Murin-an (無鄰菴) is a Japanese garden in Kyoto, owned by political and military leader Gensui Prince Yamagata Aritomo, designed by Ogawa Jihei and built between 1894 and 1898. It is an example of a classical Japanese promenade garden of the Meiji Period.

==History==
Gensui Prince Yamagata Aritomo (1838–1922) was an important figure in the politics and military affairs of the Meiji Period. Born into an old samurai family and devoted to military affairs, he traveled to Europe in 1869 as part of a delegation of experts to study the Prussian Army, and when he returned he helped re-organize the Imperial Japanese Army on the Prussian model. He became Minister of War in 1873, and was twice Prime Minister of Japan, from 1889 to 1891 and from 1898 to 1900.

The completion of the Lake Biwa Canal in 1890 brought a plentiful source of fresh water to the Nanzen-ji temple domain area in Kyoto. Yamagata, who was a great lover of gardens, purchased land in the area and made plans to build a villa and garden using water from the canal and its associated irrigation network.

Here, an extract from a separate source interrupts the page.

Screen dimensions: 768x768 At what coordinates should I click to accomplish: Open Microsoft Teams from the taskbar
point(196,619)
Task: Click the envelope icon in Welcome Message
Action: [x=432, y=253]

The then-Count Yamagata (he was elevated in the Kazoku to being a Marquis in August 1895, and a Prince in September 1907) began work on the gardens in 1894, but stopped shortly afterwards due to his involvement in the First Sino-Japanese War. Yamagata ordered work to resume when the war was finished this time enlisting the help of the notable garden designer Ogawa Jihei (1860–1933), also known as Ueji, who had built the garden of the recreated Kyoto Imperial Palace nearby. In addition to the garden, he built a tea house, a traditional Japanese house, and a modern western-style house, complete with a lawn in the English style, added in 1898.

==Description==
The garden is sited on the slopes of the Higashiyama Hills. Its water source is a canal from Lake Biwa, the largest lake in Japan, which feeds a shallow artificial stream with a triple waterfall running through the garden. The garden covers 3,135 square meters and features contrasts between shady forests and sunlit open spaces, and a long promenade to see the different sights of the garden, including many views of the Higashiyama Hills.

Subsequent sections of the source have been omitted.